Arterial stiffening may amplify BP fluctuations, potentially driving elevated BPV in association with neuronal atrophy (Ma et al., 2020b). While the present investigation was not able to characterize arterial stiffness in the study sample, future work exploring relationships with arterial stiffening may better clarify the contribution of arterial health on brain volume decline. Relatedly, investigating the role of BPV in patterns of brain atrophy as a vascular mechanism linking BPV to dementia risk may have therapeutic implications. Emerging evidence suggests that some classes of antihypertensive medication have differential effects on the variability of BP for risk of stroke, independent of average levels (Webb et al., 2010). Large studies adequately powered to investigate treatment effects on BPV, for antihypertensive monotherapy as well as for combination therapy, may lead to additional therapeutic strategies beyond aggressive BP control for the prevention of cognitive impairment. Importantly, BP is a highly modifiable risk factor for dementia (Barnes & Yaffe, 2011) and even slight changes in BP control may have large public health implications for both cardiovascular and cognitive outcomes (Yaffe, 2019).

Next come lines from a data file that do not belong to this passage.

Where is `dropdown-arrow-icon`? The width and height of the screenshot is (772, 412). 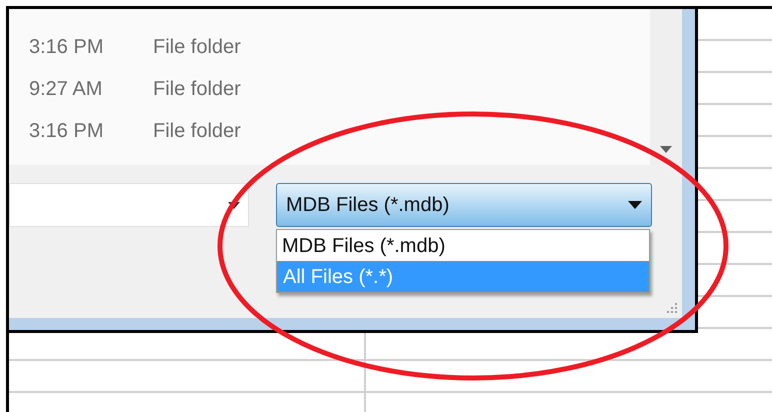
dropdown-arrow-icon is located at coordinates (635, 205).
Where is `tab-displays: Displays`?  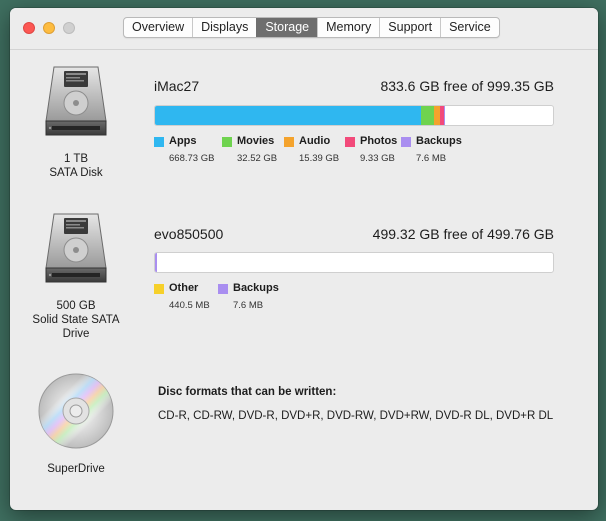
tab-displays: Displays is located at coordinates (224, 28).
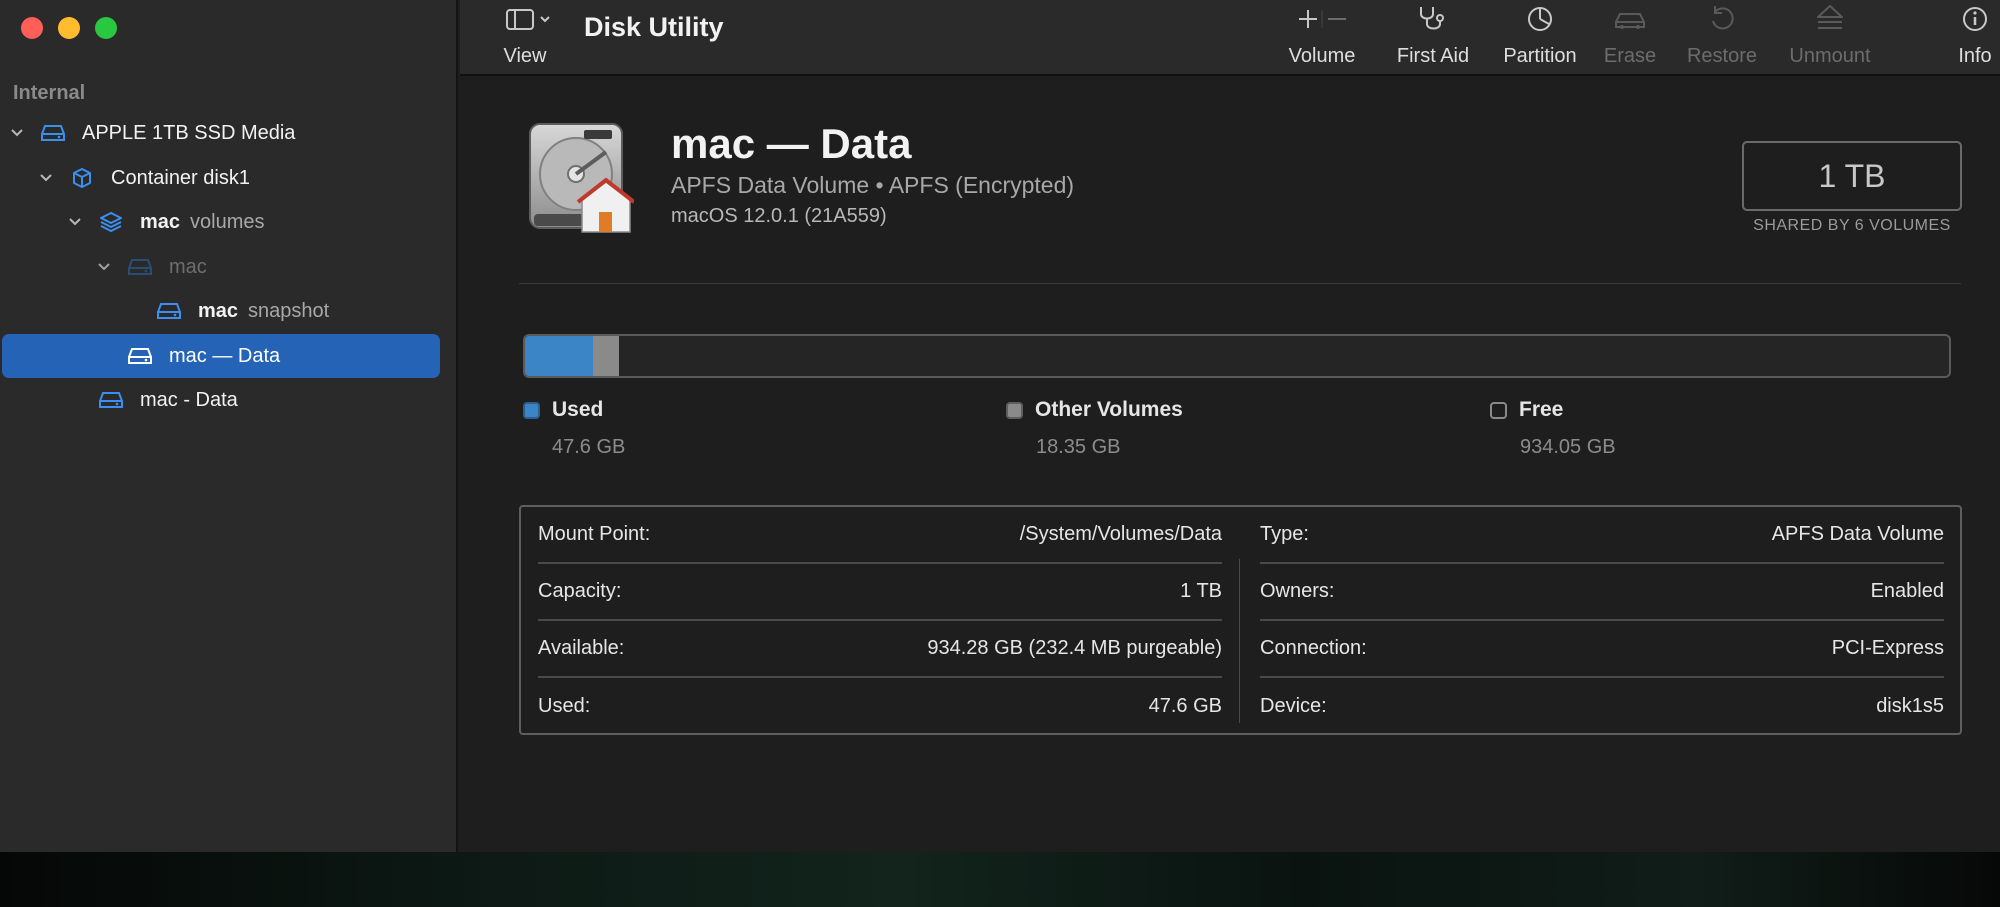 Image resolution: width=2000 pixels, height=907 pixels. Describe the element at coordinates (589, 447) in the screenshot. I see `legend-used-value: 47.6 GB` at that location.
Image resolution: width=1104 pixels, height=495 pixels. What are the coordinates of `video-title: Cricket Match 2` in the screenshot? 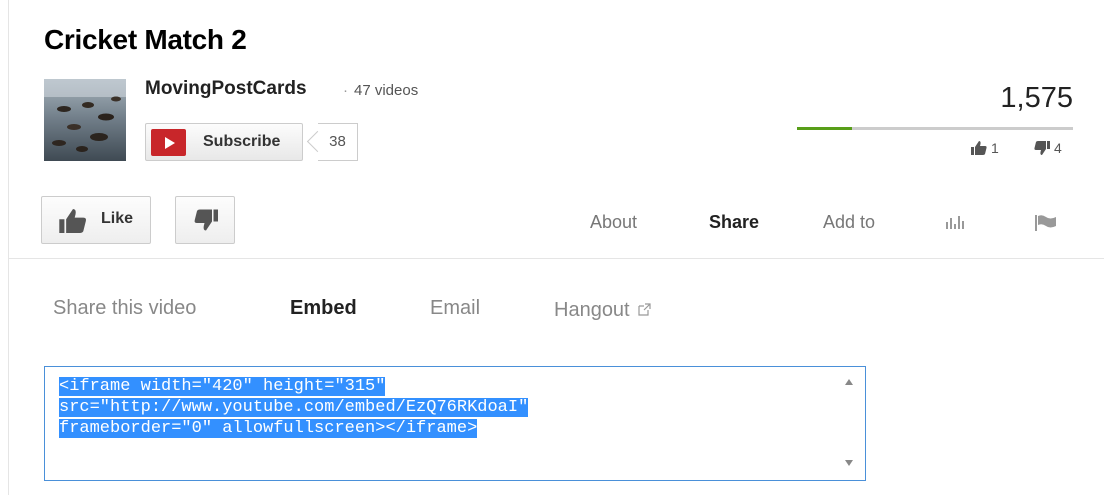 It's located at (146, 40).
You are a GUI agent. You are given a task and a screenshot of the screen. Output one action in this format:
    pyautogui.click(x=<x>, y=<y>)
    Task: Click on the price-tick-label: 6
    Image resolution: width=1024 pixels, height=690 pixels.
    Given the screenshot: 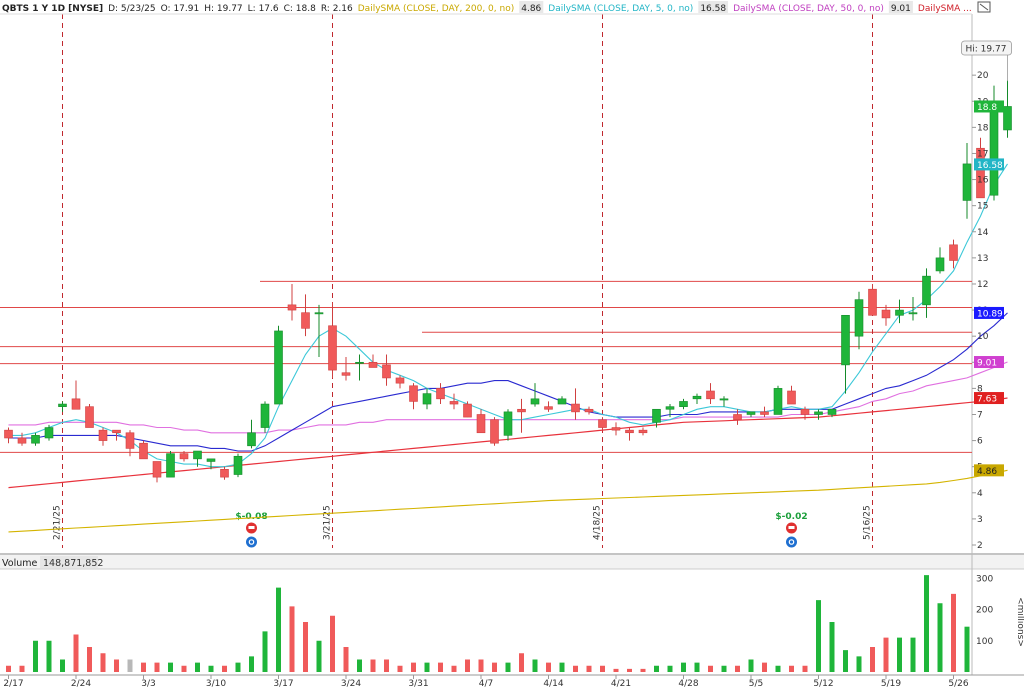 What is the action you would take?
    pyautogui.click(x=980, y=442)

The present investigation has a number of strengths. First, by investigating volumetric change after the measurement of BPV, we were able to appreciate the temporal order of the role of BPV and the possibly synergetic effects of BPV and APOE ϵ4 on volumetric change in brain regions implicated in early AD pathology. Second, to further highlight the possibility of BPV as a vascular risk factor in the context of AD, we utilized participant subsets who were confirmed to have AD pathophysiology based on CSF measurement of AD biomarkers Aβ and Ptau.

The study has several noteworthy limitations. Some aspects of BP collection were not explicitly standardized across sites. Additionally, the ADNI database is largely comprised of non-Hispanic White older adults; thus, generalizability of findings to other racial and ethnic groups is limited. There is mixed evidence for whether the relationship between BPV and cerebrovascular disease may differ by race or ethnicity (Brickman et al., 2010; Tully et al., 2020). Studies involving more diverse samples will help to understand potential differences. As part of the inclusionary enrollment criteria for ADNI, the current study did not include older adults with more extensive cerebrovascular disease. Increased BPV has been associated with cerebrovascular damage, which may act as a potential confounder of brain atrophy (Ma et al., 2020a; Sible et al., 2021a; Tully et al., 2020) and contribute to biomarker evidence of AD, possibly independent of APOE ϵ4. Studies that include samples with varying levels of cerebrovascular disease severity will help clarify the relationship between BPV, cerebrovascular damage, and neurodegeneration.

Conclusions

Elevated BPV in older adults was related to brain volumetric change over time in regions implicated in AD dementia and pathology, independent of baseline hypertension. APOE ϵ4 moderated this relationship, suggesting a potentially synergetic effect of both elevated BPV and APOE ϵ4 on volumetric decline. Finally, patterns of decline were observed to be strongest in individuals with AD pathophysiology, which may implicate BPV as an understudied aspect of vascular contributions to dementia.